You see, loving to play games together, or backseat gaming for one another isn't a bad thing at all. This just means that I get to spend all of the time in the world with my wife doing what I love most—two birds, one stone and all of that. The problem begins when it's PvP.

It's not that my wife is bad at losing—she's gotten way better and I have been bruised way less nowadays!—it's that she can't win, and I wish I was kidding. Whenever a game merely sparks my interest because of its style, I actually have to sit down and think "How much better than my wife will I be at this PvP game?"

It's a curse. When we were children and playing games together, it was more of an equal fight. However, as we grew and I began getting better and better, the gap widened—I even remember the exact game we swore off playing fighting games: NARUTO SHIPPUDEN: Ultimate Ninja Storm 2.

Here's the scene: She plays Neji a lot because back then she found him cool, and here I was playing... anyone else. I would change from Gai-Sensei to Rock Lee, to Tobi or anything. And despite her knowing how to play the character more than I could with any single one of the random ones I selected, I won most rounds.

I love fighting games; I love being able to fight someone 1v1, especially when that fighting game has interesting characters that I love like the Smash Bros. franchise, Injustice, or, you guessed it, NARUTO SHIPPUDEN: Ultimate Ninja Storm. And this has grown to be a plague upon my being because I can no longer play those games with my wife.

Again, she isn't a bad loser, but losing 10–20 rounds in a row while playing her best character and me playing everything to actively find my worst and have a fair match isn't fun—this meant I could no longer play my favourites because I'd just automatically win.
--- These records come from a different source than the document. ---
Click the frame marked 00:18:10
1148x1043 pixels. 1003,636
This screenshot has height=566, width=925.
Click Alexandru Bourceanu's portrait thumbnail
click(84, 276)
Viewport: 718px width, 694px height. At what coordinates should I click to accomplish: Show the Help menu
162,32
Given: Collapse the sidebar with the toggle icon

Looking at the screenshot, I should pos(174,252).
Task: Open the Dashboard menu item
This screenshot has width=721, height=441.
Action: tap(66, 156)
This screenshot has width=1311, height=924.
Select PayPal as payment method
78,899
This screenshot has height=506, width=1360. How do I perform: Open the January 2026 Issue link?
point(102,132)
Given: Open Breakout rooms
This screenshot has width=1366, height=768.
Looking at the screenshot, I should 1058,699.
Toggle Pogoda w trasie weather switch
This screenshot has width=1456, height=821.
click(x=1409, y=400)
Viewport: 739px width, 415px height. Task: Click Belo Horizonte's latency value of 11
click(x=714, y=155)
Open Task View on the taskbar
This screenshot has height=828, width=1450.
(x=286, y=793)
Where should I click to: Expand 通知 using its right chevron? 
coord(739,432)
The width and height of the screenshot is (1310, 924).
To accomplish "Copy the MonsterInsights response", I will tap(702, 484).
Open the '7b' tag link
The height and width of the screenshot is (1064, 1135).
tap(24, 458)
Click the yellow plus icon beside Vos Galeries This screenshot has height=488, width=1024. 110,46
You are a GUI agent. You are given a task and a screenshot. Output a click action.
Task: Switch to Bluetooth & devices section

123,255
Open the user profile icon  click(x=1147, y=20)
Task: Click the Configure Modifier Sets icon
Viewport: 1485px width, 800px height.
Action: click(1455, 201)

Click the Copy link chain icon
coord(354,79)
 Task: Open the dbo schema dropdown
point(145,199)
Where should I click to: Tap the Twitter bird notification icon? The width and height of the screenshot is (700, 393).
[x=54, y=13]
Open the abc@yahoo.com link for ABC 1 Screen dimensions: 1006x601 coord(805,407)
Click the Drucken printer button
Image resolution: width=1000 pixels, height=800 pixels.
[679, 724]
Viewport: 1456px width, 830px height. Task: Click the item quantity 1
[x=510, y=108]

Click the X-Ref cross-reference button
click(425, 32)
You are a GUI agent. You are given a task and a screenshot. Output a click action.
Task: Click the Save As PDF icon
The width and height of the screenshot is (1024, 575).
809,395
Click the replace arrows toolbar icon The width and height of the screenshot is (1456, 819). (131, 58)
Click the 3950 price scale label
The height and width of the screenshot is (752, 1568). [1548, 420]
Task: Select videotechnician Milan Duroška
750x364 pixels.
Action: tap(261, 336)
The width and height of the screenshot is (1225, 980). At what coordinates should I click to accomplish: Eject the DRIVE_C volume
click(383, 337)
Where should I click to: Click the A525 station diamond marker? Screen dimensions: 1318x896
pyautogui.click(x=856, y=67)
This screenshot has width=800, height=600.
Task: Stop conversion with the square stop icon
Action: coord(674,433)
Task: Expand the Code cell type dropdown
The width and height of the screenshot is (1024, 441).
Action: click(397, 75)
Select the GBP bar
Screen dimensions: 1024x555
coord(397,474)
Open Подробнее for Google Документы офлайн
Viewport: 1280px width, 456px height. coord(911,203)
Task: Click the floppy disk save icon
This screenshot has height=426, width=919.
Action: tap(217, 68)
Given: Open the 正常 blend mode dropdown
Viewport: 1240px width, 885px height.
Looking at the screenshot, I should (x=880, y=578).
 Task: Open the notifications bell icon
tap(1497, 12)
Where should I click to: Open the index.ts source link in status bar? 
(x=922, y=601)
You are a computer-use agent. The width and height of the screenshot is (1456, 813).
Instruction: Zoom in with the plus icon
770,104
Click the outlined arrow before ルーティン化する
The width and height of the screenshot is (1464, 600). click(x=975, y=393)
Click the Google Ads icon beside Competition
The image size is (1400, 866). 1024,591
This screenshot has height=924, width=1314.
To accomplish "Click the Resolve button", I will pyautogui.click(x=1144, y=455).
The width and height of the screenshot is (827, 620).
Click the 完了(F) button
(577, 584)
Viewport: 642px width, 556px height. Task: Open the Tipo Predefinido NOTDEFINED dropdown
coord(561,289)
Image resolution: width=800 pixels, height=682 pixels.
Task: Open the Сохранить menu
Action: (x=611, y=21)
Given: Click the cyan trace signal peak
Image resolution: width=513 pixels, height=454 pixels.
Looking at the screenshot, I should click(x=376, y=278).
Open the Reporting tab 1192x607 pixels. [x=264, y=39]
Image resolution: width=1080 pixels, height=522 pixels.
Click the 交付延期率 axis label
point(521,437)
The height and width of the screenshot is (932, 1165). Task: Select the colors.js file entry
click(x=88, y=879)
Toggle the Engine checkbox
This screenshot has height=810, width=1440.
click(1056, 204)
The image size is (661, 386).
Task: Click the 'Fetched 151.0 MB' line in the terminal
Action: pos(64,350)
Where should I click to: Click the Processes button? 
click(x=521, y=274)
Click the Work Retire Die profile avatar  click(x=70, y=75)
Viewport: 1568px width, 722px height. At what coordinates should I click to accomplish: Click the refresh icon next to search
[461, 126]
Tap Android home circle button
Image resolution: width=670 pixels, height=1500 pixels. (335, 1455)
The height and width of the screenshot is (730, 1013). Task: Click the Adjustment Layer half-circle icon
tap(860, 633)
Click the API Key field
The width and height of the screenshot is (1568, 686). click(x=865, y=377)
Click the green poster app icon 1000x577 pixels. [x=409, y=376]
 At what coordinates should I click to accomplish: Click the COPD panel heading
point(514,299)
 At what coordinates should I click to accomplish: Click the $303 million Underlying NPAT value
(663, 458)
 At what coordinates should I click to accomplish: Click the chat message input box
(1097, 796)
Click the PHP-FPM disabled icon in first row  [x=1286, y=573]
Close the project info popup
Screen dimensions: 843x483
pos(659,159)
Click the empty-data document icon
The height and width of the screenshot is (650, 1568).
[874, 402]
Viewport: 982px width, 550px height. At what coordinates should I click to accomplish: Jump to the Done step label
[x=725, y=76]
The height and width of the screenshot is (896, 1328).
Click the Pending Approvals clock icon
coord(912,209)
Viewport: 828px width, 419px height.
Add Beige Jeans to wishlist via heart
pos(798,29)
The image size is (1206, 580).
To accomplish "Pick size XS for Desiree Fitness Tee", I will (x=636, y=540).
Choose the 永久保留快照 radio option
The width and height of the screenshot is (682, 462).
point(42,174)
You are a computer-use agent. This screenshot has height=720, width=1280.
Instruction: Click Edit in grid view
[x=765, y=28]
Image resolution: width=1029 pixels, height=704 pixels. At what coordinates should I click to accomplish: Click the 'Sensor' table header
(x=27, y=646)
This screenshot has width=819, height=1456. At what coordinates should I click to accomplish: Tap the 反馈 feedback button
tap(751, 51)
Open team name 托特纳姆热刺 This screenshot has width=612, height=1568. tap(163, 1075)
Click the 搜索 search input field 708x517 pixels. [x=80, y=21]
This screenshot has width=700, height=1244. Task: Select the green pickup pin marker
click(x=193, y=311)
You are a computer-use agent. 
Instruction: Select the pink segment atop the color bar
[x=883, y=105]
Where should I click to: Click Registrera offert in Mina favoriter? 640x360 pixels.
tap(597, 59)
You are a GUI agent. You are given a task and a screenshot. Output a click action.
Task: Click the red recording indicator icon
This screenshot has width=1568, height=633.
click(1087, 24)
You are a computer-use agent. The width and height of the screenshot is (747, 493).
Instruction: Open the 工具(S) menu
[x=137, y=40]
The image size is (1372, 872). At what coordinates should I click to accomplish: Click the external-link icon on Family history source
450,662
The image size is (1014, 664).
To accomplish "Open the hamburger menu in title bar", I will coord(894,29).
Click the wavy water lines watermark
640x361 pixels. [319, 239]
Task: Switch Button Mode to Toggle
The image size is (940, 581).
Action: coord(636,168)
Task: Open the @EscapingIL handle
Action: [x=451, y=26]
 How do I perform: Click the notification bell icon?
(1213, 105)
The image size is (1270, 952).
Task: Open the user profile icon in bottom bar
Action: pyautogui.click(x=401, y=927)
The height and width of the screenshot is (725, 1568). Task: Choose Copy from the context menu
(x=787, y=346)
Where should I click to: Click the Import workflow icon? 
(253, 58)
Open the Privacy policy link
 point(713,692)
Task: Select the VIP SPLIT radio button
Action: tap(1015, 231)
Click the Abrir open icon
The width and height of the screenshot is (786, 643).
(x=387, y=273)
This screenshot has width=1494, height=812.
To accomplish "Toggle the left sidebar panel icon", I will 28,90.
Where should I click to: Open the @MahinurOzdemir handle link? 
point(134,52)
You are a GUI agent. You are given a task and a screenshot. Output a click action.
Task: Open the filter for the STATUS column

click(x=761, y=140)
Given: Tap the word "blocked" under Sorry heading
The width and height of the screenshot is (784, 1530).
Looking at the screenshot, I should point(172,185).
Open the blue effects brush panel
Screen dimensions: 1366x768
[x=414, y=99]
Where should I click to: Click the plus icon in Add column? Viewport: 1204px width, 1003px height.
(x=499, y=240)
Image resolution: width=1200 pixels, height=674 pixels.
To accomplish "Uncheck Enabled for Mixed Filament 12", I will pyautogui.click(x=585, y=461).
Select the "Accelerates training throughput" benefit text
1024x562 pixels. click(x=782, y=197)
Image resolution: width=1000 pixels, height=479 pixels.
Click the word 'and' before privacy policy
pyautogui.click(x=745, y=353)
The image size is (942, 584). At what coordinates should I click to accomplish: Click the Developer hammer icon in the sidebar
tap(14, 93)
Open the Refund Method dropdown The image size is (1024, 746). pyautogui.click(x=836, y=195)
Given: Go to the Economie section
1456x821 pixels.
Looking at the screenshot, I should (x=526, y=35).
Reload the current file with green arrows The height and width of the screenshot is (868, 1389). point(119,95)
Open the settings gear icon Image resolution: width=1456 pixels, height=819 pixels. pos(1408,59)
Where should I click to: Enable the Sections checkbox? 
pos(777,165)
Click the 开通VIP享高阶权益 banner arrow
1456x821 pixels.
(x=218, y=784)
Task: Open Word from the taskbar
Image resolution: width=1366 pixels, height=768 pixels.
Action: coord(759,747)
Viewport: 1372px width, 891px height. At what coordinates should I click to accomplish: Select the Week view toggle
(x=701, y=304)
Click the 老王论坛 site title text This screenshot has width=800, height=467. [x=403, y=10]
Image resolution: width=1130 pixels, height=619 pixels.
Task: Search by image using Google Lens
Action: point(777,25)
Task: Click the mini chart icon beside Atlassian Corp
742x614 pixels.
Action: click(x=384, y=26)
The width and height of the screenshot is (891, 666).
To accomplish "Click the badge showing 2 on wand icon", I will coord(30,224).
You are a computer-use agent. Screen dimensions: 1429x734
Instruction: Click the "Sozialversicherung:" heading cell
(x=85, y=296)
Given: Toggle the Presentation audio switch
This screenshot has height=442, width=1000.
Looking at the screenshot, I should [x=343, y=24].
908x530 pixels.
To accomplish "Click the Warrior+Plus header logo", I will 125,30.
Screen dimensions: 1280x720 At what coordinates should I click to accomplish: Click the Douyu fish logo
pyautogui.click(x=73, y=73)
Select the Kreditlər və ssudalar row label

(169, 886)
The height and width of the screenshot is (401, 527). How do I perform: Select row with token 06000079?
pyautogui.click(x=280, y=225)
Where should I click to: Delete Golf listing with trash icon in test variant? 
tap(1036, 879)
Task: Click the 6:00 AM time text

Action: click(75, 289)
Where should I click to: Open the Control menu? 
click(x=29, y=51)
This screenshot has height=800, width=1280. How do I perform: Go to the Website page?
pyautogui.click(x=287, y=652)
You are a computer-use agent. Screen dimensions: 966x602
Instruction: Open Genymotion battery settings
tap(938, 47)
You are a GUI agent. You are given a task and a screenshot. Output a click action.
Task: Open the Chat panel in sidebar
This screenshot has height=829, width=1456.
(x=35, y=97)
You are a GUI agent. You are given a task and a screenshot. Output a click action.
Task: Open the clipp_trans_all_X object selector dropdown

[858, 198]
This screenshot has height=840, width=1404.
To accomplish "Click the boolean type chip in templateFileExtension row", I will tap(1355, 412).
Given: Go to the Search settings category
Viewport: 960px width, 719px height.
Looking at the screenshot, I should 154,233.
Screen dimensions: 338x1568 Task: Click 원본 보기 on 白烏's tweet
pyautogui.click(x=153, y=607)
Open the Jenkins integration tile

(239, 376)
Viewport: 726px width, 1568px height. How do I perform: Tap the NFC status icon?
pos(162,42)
It isn't only in fighting games that this has plagued my existence. I'm an overachiever, I'll try to get the best I can at everything I can. This means that when I began playing League of Legends and felt even mildly good enough at the game, I jumped into Ranked. The opposite is true for my wife, she'll actively avoid competitive game modes because she feels she's so bad at games. This meant that on my journey to trying to get to high ranks in League of Legends, I was a lone traveller, without my other half.

Yes, we're codependent. And so that meant that as soon as I was satisfied with my rank, I just stopped playing it and went to play casual game modes with her. Is it unhealthy? Yes! Am I going to change it? Of course not!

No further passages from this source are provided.